\documentclass[10pt]{article}
\usepackage{amsmath,amssymb,amsthm}
\usepackage{fancyhdr,url,hyperref}
\usepackage{graphicx,xspace}
\usepackage{tikz}
\usetikzlibrary{shapes,arrows,decorations.pathmorphing,backgrounds,positioning,fit,through}
\oddsidemargin 0in %0.5in
\topmargin 0in
\leftmargin 0in
\rightmargin 0in
\textheight 9in
\textwidth 6in %6in
%\headheight 0in
%\headsep 0in
%\footskip 0.5in
\newtheorem{thm}{Theorem}
\newtheorem{cor}[thm]{Corollary}
\newtheorem{obs}{Observation}
\newtheorem{lemma}{Lemma}
\newtheorem{claim}{Claim}
\newtheorem{definition}{Definition}
\newtheorem{question}{Question}
\newtheorem{answer}{Answer}
\newtheorem{problem}{Problem}
\newtheorem{solution}{Solution}
\newtheorem{conjecture}{Conjecture}
\pagestyle{fancy}
\lhead{\textsc{Prof. McNamara}}
\chead{\textsc{SDS/MTH 291: Lecture notes}}
\lfoot{}
\cfoot{}
%\cfoot{\thepage}
\rfoot{}
\renewcommand{\headrulewidth}{0.2pt}
\renewcommand{\footrulewidth}{0.0pt}
\newcommand{\ans}{\vspace{0.25in}}
\newcommand{\R}{{\sf R}\xspace}
\newcommand{\cmd}[1]{\texttt{#1}}
\DeclareMathOperator{\Ex}{\mathbb{E}}
\DeclareMathOperator{\Var}{\text{Var}}
\DeclareMathOperator{\X}{\mathbf{X}}
\DeclareMathOperator{\Hatmat}{\mathbf{H}}
\rhead{\textsc{December 6, 2016}}
\begin{document}
\paragraph{Agenda}
\begin{enumerate}
\itemsep0em
\item Presentations and final reports
\item A little more logistic regression
\item Putting it all together
\end{enumerate}
<>=
opts_chunk$set(size='footnotesize')
@
\paragraph{Project}
Some important things to keep in mind:
\begin{itemize}
\item For the presentation, you will only have 8 minutes. Going over time is a surefire way to lose points. Going under time is fine.
\item Please focus your presentation only on one model (your current favorite).
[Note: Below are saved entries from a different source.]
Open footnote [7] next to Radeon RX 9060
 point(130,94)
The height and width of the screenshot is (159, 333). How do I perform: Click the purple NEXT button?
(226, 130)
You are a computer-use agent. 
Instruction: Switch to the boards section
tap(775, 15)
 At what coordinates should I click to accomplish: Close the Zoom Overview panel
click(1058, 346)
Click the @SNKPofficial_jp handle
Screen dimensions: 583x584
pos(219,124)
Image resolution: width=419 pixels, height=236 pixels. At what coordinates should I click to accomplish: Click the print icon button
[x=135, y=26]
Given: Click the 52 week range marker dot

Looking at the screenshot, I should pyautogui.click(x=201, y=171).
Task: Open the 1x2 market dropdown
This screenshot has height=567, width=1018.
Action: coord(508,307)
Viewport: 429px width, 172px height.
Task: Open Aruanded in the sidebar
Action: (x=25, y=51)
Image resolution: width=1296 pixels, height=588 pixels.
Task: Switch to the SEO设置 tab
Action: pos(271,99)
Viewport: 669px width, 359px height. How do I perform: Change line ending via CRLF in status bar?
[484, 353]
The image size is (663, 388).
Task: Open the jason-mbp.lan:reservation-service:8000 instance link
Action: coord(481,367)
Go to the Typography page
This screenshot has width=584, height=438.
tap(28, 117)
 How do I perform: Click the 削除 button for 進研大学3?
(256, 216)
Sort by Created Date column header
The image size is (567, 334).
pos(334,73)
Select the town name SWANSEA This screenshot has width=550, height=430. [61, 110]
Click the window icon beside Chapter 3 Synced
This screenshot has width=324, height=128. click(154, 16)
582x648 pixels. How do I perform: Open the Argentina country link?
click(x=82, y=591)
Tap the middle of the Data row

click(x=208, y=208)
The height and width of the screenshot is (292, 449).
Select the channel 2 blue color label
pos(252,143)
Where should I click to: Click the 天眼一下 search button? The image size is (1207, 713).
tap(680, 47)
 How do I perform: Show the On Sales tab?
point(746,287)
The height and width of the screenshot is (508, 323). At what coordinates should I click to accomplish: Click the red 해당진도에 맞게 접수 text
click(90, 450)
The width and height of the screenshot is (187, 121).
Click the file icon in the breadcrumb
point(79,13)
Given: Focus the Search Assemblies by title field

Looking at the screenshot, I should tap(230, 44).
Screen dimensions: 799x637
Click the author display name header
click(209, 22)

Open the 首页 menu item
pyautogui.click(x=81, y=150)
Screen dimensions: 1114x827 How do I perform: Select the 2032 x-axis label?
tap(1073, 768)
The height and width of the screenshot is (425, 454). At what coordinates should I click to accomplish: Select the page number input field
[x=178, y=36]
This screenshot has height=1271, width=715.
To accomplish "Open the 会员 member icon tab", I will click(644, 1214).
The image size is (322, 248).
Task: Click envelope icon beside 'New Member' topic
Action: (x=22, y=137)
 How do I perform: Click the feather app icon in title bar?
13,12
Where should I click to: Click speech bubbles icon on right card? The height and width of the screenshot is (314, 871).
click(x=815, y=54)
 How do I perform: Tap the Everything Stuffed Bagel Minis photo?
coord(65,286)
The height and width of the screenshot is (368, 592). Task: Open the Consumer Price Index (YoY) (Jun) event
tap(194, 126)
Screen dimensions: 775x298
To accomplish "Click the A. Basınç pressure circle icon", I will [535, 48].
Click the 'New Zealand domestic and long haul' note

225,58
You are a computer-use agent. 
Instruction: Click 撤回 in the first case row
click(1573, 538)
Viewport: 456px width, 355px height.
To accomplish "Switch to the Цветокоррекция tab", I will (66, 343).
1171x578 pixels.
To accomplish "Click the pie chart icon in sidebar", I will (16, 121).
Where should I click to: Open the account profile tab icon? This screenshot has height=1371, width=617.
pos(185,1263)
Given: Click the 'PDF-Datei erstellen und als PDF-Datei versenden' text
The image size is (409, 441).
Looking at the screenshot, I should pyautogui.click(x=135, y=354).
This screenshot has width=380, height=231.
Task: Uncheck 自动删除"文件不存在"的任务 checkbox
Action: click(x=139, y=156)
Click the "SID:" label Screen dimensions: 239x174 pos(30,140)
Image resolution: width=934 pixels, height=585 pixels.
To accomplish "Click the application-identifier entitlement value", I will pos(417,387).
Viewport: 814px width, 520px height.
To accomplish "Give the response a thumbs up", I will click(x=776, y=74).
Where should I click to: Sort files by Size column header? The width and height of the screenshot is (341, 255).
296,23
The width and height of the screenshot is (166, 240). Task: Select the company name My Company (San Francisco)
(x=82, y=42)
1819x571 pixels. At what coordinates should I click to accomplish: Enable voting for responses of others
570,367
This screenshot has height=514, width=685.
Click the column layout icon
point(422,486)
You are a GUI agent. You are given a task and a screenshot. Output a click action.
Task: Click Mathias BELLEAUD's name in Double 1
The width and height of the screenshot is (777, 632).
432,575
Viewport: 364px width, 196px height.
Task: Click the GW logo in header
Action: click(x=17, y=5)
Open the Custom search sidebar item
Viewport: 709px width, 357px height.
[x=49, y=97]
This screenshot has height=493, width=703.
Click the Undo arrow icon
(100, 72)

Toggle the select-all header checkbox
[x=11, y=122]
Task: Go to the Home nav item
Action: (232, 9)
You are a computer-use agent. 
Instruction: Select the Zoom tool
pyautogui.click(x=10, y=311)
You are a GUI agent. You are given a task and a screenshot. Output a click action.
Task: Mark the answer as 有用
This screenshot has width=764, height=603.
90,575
You should convince us the problem is interesting, interpret the coefficients in the context of the problem, and (briefly!) show us the conditions for regression.
\item We'll spend some time next week talking about ways to make your final project report look pretty, but remembering \verb#message=FALSE# is a big one.
\end{itemize}
\paragraph{Coefficient interpretation} Because interpreting coefficients is so important for both your project and your test, lets practice writing out the ``script'' for a variety of cases.
\begin{enumerate}
\itemsep0.5in
\item Multiple regression: categorical variable
\item Multiple regression: numeric variable
\item Multiple regression: interaction term
\item ANOVA $\alpha_i$
\item ANOVA $\mu_i$
\item Logistic regression: categorical variable
\item Logistic regression: numeric variable
\item Logistic regression: interaction term
\end{enumerate}
\paragraph{Logistic regression}
Let's pull the example of med school acceptance through the three `spaces' for logistic regression to see how it applies.
<>=
require(mosaic)
require(Stat2Data)
data(Whickham)
Whickham = Whickham %>%
mutate(isAlive = 2 - as.numeric(outcome))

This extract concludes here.